La storia dell’Occidente, infatti, ci parla, per la verità, degli Stati Uniti che nascono in puritana polemica con l’Europa «terra dell’oppressione e dell’oscurantismo papista»: un atteggiamento anti-europeo che gli Stati Uniti hanno mantenuto sul piano politico fino alla seconda metà del XX secolo e che sul piano delle mentalità conservano tuttora (non senza ritorni anche politici come dimostrato dalle polemiche, in occasione dell’aggressione all’Iraq, tra i neocon al potere negli Stati Uniti e
le cancellerie di mezz’Europa, con la non casuale, ed ampiamente rivelatrice, distinzione che gli americani hanno fatto tra «Nuova Europa», quella dei Paesi europei schierati con la loro politica, e «Vecchia Europa», quella dei Paesi europei ad essa contraria).

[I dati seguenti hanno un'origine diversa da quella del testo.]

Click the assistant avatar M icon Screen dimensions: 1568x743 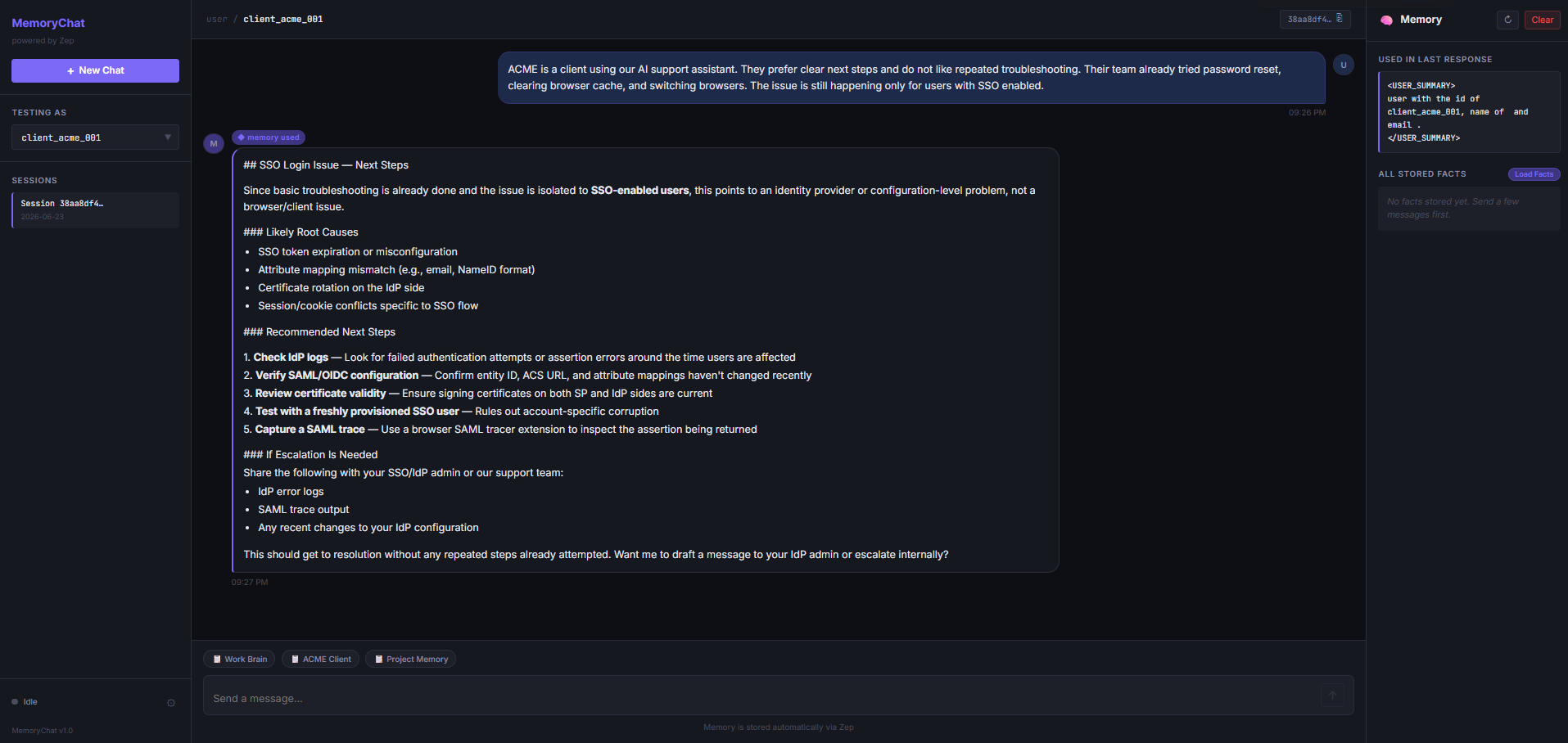click(x=214, y=143)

Queste origini puritane degli Stati Uniti, Eric Voegelin parla del puritanesimo come della prima «rivoluzione gnostica moderna», sono una di quelle deviazioni intervenute nello sviluppo dell’Occidente: altro che «quinto viaggio di Cristoforo Colombo», come pretende, sulla scorta di Russel Kirk, Marco Respinti, ossia del ritorno in Europa dall’America, sua figlia, delle radici cristiane tradite dal vecchio continente!
Se nella storia di questo presunto unitario Occidente non vi fossero state fratture e cesure dovute al processo di decattolicizzazione post-medioevale, ossia di «de-ellenizzazione del cristianesimo», iniziata con Lutero, alla quale ha fatto riferimento Benedetto XVI nella sua lezione di Ratisbona il 12 settembre 2006, in tutte le forme assunte da questo processo, sia rivoluzionarie sia conservatrici (per queste ultime il riferimento è soprattutto al mondo anglosassone, Locke e Burke), sarebbe inspiegabile la crisi di questo stesso Occidente (crisi rivelata non solo dal nichilismo europeo ma anche dal fondamentalismo evangelicale protestante americano, in particolare dal cristiano-sionismo, che è una forma di «demonia del sacro»).

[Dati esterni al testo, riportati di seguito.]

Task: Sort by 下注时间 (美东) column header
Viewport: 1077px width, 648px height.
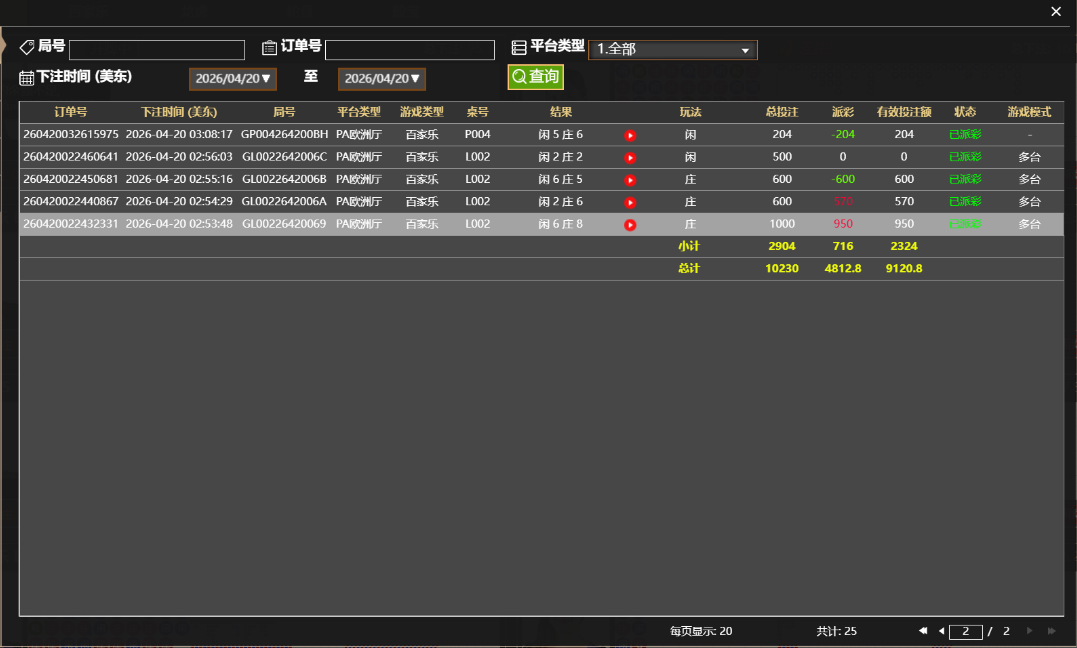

Qui la questione si intreccia inevitabilmente con quella del liberalismo, del quale in realtà non sembra vedersi un cambiamento sostanziale se non nei termini di un suo esito nichilista, del resto inevitabile poste le sue immanentistiche premesse.
Di questo parere non sono, però, quei catto-cons che vorrebbero usare Benedetto XVI a sostegno delle loro posizioni politiche.
Essi, infatti, sono dell’avviso che il Papa ritenga esservi stato uno sviluppo del liberalismo tale da renderlo in qualche modo diverso rispetto alla vecchia dottrina ottocentesca.

E citano, in proposito, il discorso del 22 dicembre 2005, alla Curia romana, durante il quale Benedetto XVI così si è espresso: «Lo scontro della fede della Chiesa con un liberalismo radicale ed anche con scienze naturali che pretendevano di abbracciare con le loro conoscenze tutta la realtà fino ai suoi confini, proponendosi caparbiamente di rendere superflua l’‘ipotesi Dio’, aveva provocato nell’Ottocento, sotto Pio IX, da parte della Chiesa aspre e radicali condanne di tale spirito dell’età moderna. Quindi, apparentemente non c’era più nessun ambito aperto per un’intesa positiva e fruttuosa, e drastici erano pure i rifiuti da parte di coloro che si sentivano
i rappresentanti dell’età moderna. Nel frattempo, tuttavia, anche l’età moderna aveva conosciuto degli sviluppi. Ci si rendeva conto che la rivoluzione americana aveva offerto un modello di Stato moderno diverso da quello teorizzato dalle tendenze radicali emerse nella seconda fase della rivoluzione francese
» (10).

In realtà, pur nell’apprezzamento del modello statunitense, dal contesto nel quale tale considerazione è contenuta, questo discorso del Papa ha ben altra apertura che non quella di una mera «benedizione» al sistema americano.
Si potrebbe ricordare, onde togliere ai catto-con ogni illusione sulle motivazioni del Papa, che non sono dogmatiche ma soltanto storiche, il pensiero del cardinal Ratzinger sugli stretti rapporti tra liberalismo e relativismo etico.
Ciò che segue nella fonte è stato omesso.